Page 55 of Bound By Stars

Font Size:

Page 55 of Bound By Stars

“There’s a whole chain of command in place so that everyone and everything is taken care of, always,” the captain finishes with another wide, reassuring grin.

A chain. Hale. My mother’s sister’s son. A direct blood descendant. Three back in the chain of inheritors. He’s a link. An insufferable jerk, but still a link. If I step aside, legally the responsibility would pass to him. Could I do it? Would I? Give Andi’s legacy away to someone like him?

In front of me, Weslie brushes her hair over her shoulder.

Ignoring my dad’s close observation, I step up beside her, letting the back of my fingers brush against hers.

She turns her head, lips twisting around a half smile.

Maybe my future isn’t set in stone. Maybe there’s another way. Maybe I would.

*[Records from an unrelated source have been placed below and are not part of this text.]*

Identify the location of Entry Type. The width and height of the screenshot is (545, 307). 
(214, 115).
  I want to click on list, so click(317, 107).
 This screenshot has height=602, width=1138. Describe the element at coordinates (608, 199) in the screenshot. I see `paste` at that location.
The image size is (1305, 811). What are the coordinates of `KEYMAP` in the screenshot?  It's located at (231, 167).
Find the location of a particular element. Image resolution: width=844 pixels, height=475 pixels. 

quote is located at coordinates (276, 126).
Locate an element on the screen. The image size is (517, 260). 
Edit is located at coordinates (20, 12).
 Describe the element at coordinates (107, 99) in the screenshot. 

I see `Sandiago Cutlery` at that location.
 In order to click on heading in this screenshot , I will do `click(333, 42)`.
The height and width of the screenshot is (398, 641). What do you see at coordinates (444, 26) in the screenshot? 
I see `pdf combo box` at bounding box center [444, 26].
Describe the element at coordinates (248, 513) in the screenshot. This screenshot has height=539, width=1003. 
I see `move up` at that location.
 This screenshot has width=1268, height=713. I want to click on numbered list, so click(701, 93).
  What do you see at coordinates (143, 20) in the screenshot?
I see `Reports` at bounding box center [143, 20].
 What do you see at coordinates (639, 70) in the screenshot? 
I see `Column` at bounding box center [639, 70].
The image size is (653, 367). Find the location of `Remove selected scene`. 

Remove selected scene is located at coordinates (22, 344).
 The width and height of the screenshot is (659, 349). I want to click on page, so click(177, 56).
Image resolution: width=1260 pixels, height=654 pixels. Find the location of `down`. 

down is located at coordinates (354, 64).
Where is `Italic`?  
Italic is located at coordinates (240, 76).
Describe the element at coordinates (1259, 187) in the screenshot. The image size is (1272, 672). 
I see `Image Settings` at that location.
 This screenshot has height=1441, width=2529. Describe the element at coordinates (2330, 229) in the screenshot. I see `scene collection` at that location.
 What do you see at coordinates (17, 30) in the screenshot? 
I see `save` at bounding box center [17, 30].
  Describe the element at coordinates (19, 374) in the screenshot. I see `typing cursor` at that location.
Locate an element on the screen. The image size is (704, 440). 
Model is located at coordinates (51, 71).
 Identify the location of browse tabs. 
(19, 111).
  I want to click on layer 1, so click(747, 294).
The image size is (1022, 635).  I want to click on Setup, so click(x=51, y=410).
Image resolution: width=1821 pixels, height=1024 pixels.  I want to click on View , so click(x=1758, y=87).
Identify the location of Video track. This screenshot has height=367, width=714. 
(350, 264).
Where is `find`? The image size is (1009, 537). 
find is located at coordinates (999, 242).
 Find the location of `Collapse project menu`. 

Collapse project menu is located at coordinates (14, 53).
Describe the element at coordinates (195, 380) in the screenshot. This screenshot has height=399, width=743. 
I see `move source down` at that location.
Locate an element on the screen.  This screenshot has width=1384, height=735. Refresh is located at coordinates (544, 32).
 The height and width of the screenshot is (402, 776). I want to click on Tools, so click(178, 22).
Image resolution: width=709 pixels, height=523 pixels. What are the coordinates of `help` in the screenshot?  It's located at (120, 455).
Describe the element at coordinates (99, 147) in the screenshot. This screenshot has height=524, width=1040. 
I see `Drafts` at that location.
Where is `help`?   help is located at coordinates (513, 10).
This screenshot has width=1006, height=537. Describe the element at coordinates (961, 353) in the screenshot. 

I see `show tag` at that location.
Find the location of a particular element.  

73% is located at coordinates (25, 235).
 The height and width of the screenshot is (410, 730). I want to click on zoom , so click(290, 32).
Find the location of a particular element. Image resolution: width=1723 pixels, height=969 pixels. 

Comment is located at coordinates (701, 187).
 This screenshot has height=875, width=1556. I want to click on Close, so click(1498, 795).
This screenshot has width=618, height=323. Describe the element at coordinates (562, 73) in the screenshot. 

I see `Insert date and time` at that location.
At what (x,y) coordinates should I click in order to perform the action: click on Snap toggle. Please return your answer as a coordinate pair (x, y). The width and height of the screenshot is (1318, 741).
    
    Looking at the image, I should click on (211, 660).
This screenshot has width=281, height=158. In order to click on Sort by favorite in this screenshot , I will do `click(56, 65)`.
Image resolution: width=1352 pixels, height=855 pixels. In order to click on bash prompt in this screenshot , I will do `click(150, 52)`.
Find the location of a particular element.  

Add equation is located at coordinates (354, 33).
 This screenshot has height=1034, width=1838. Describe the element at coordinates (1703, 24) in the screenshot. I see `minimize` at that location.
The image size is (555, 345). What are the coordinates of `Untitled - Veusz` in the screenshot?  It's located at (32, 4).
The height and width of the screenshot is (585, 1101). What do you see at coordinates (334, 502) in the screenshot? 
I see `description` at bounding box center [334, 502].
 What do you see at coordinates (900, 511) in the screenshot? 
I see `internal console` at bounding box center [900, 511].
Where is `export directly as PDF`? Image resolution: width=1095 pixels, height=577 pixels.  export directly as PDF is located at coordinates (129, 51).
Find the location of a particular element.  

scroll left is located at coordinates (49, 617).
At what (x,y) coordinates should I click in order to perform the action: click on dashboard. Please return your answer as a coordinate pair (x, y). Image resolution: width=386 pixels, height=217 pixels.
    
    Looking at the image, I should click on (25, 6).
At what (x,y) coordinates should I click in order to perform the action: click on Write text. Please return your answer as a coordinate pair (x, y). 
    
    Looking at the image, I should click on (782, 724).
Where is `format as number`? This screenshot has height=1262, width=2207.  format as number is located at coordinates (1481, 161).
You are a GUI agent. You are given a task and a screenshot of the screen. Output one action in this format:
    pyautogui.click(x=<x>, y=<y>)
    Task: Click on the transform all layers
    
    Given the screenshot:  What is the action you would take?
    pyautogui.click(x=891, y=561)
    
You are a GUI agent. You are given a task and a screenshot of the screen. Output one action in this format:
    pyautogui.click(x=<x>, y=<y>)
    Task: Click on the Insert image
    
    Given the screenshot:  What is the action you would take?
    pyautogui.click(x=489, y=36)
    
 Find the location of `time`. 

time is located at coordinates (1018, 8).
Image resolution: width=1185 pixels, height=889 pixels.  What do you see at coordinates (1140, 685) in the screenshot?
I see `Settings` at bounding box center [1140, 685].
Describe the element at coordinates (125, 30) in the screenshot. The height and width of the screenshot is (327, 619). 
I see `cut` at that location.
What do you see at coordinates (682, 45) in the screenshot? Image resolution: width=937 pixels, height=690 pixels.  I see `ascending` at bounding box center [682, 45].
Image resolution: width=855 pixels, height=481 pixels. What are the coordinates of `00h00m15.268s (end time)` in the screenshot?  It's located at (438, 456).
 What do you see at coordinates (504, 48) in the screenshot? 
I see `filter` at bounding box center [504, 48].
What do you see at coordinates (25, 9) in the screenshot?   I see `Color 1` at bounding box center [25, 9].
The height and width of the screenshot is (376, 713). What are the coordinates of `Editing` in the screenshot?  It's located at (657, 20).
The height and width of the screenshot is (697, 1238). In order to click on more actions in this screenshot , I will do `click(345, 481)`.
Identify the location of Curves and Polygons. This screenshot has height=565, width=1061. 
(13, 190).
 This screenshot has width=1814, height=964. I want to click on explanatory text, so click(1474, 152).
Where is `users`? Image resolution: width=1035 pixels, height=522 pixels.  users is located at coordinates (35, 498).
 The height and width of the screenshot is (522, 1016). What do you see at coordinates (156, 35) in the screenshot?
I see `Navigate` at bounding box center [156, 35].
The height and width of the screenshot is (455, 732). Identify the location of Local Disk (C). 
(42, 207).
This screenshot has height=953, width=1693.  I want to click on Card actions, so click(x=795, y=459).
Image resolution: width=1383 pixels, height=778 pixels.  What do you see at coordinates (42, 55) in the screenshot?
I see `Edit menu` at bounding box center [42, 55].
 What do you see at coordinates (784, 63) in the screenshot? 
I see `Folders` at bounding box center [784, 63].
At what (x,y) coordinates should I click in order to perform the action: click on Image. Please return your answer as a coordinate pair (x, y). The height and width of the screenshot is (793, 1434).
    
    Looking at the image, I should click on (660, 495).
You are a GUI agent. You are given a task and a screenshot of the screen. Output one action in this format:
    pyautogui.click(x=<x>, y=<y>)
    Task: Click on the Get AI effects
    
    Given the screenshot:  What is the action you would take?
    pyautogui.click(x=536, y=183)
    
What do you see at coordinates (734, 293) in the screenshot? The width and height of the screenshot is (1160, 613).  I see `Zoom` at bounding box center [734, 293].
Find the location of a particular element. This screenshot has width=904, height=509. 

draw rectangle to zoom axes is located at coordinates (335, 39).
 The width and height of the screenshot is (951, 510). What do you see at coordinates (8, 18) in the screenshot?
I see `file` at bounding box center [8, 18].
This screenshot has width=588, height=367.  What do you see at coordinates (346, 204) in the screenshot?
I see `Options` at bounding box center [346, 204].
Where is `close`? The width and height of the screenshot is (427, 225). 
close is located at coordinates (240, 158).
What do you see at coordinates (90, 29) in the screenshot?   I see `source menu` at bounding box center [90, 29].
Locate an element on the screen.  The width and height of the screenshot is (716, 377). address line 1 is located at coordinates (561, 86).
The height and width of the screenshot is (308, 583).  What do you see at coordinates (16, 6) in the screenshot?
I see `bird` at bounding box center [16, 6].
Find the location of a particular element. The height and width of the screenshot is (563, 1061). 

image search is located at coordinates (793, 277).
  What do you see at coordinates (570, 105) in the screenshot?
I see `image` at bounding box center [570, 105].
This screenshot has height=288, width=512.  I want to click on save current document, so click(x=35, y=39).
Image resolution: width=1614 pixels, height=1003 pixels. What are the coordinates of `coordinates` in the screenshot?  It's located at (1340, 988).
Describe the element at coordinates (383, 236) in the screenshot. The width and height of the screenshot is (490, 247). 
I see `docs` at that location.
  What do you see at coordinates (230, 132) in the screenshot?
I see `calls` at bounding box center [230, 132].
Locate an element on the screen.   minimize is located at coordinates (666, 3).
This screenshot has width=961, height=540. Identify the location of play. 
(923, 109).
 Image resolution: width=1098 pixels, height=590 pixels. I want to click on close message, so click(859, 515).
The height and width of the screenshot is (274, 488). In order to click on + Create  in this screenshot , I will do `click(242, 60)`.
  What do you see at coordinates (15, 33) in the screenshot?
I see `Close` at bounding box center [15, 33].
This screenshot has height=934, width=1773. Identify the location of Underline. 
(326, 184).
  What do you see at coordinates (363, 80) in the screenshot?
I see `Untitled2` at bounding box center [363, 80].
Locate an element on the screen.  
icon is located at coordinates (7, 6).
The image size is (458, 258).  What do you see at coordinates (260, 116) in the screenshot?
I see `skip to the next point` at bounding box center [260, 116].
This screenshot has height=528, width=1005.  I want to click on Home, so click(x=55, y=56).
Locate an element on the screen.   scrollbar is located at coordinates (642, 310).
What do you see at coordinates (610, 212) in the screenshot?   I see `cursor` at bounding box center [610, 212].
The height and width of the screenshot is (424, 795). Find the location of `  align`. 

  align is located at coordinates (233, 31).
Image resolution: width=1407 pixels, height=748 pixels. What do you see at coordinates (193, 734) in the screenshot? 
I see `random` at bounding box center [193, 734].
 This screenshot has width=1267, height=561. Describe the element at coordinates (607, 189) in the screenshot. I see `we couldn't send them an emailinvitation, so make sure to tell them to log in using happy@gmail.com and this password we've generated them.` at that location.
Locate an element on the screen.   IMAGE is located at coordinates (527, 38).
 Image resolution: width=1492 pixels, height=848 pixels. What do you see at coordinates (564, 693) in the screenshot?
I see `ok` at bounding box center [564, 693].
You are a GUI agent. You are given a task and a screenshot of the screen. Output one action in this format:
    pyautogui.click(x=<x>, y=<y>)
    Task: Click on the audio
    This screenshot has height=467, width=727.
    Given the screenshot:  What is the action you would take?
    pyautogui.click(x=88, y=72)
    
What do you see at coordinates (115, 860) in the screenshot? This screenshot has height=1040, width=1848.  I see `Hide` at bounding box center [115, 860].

“Jupiter!” my dad calls out, waving me over.

“Later, Big Six.” Weslie turns to follow Asha toward the door.

Dad wraps an arm around my shoulders. “I’ve been tasked with getting you to your tutoring session today.”

“Great,” I say with more sarcasm than I intended.

“Cheer up, bud. It’s a lesson, not a prison sentence.” He ruffles my hair and heads out the door.

Don’t invite the comparison.

My comm vibrates, and I pull back my sleeve.

Asha:This is Wes. Can you get away tonight? After dinner?

I have to read it twice before I believe it. She’s asking me to meet her. Weslie. The girl who acted like spending time with me was a punishment just a couple of weeks ago.

Messageto Asha:Where should I meet you?

Chapter Twenty-Two

Jupiter

Nineteen days to Mars

A bread plate is wedged between the door to the pool and its frame, so it can’t fully shut and lock. How often does Weslie come here at night?

I shove it open, glad all the passageways are programmed with the gentle-close feature we learned about in our passenger ship unit in fourth year. Hale was particularly interested in the horror stories predating the ordinance about passengers getting crushed or worse. The little plate clanks against the smooth floor and I replace it before the door slides into place again.

“Hello?” My voice echoes through the room, bouncing off every plane.

Dim nightlights set low in the walls put off enough illumination to make out only the basic shapes in the room. A line of wooden deck chairs. The trim of the high ceiling. The abrupt edge of the pool. Stars glitter off the dark surface, like the water’s been replaced by space.

The locker room door swings open, Weslie silhouetted in the lit doorway. “Keep your voice down. I was grabbing towels.”

“When you said meet you at the pool after hours…” I lower my volume, but it doesn’t stop the eerie reverberation, sending every word back to me in duplicates. “…I didn’t think you meant we’d actually be swimming.”

The door swings closed behind her and my eyes slowly adjust to the low light again. She’s already down to her bathing suit. Skintight, low cut. “What else do you do in a pool?”

Too many completely inappropriate ideas rush into my head, not one of which I can share even as a joke without destroying our friendship, or whatever this is. My face goes hot, and I avert my eyes. “Like, maybe it had a great view or something.”

“It’s stars. Like every other window in the ship.” She waves a hand toward the glass wall across the pool, following the long edge toward me.

“You don’t like stars?” I shove my hands in my pockets, rounding my shoulders.

“I do, but there isn’t a lot of variety.”